Special to The Miami Herald

Police inspected gas tanks, cut cakes in half to see what was inside, dumped coffee beans from sacks, looked under cars with mirrors and, at one point, used a heat sensor to estimate the number of bodies inside the car, comparing that count to the heads the guards could see. Vehicles had been modified to create secret compartments to smuggle people through the border.

BEHIND THE LINES

In November 1989, I joined West German residents who lived near the old East German border in central Germany as they streamed through new holes in border fences to find neighbors and villages they had not visited in decades. East Germany 20 years ago looked as if someone had turned off the color television set and fired up an old black-and- white model.

My ride on an old East German bus, into the countryside from the border, was like a time machine, taking me backward several decades to a postwar land of shabby buildings and dour inhabitants. Farms and houses were gray, covered with soot from coal used as heating fuel.

In many villages, shop windows were empty. I walked into an empty restaurant where each table held a ''Reserved'' sign. I was told later that the restaurant put up the signs because it had no food to sell and didn't want to admit it.

Twenty years later, color is as plentiful in eastern Germany as in western Germany. House painters put the grays away. Shops and restaurants are full. Except for some remaining Soviet-style drab apartment buildings, you wouldn't know West from East, externally, though eastern Germany's economy still lags behind western Germany.

Behind old enemy lines, people have stories to tell. Delightful cities of music and religious history, such as Eisenach and Leipzig, offer also a journey through the old East German world of hidden bunkers, secret police and a life so fearful that citizens didn't dare let their children talk at school about family time at home for fear of violating a government taboo, such as watching television shows beamed from the West.

Gerhard Schneider, mayor of Eisenach in 1990 during reunification, says his toughest job was explaining to East Germans that their new freedoms meant new responsibilities. Food had always been cheap, but prices rose quickly.

''They didn't like it,'' he says, and they turned to the government to keep prices low. ``I had to tell them they were now responsible for their own lives.''

The museum at Point Alpha, worth a stop for Cold War enthusiasts, is south of Eisenach, about 30 miles, near the small town of Geisa.
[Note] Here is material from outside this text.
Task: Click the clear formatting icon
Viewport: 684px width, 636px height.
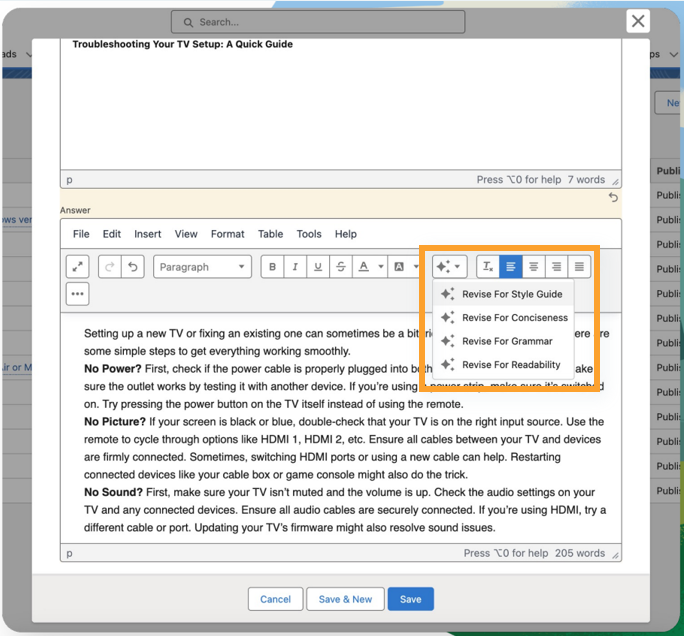Action: pos(487,267)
This spot is along the old border that military theorists believed could be a flash point for World War III because geography made it accessible to armies on both sides of the Cold War.

Both sides stationed troops at Point Alpha. U.S. troops stood guard from 1946 to 1990. Museums are set up on both sides of the old border. If you do not speak German, start your tour at the museum on the west side, where exhibits are labeled in English and German. You'll see a guard tower, barracks and explanations of life at the edge.

STASI MUSEUM

Residents of the city of Leipzig are proud of its museum dedicated to the horrors of the East German secret police, the Stasi. The Stasi Museum is operated by a community group that works to save records and keep the past alive, making certain that nothing from the secret days is hidden from the public.

During the past 20 years, people have found out that spouses spied on them for the Stasi; parents have discovered their children kept tabs on their anti-government feelings, and that neighbors sneaked peeks when window shades were not drawn, when, perhaps, residents were watching television shows from the West.

Visitors can see how mail was intercepted and envelopes steamed open, their contents read, then resealed and placed back in the mail. The Stasi could look at 1,500 to 2,000 letters a day, concentrating on those coming from and going to Western countries.

Some letters and postcards were confiscated. The Stasi also recorded telephone conversations.

Museum workers found lists of the city's ''unofficial collaborators'' who reported suspicious activities by citizens. Bigger, but less revealing, is 15 tons of wads of paper, a product of East German paper shredders that destroyed files in the waning days of 1989. Museum workers estimate that the paper wads are the result of more than 100 miles of personal files.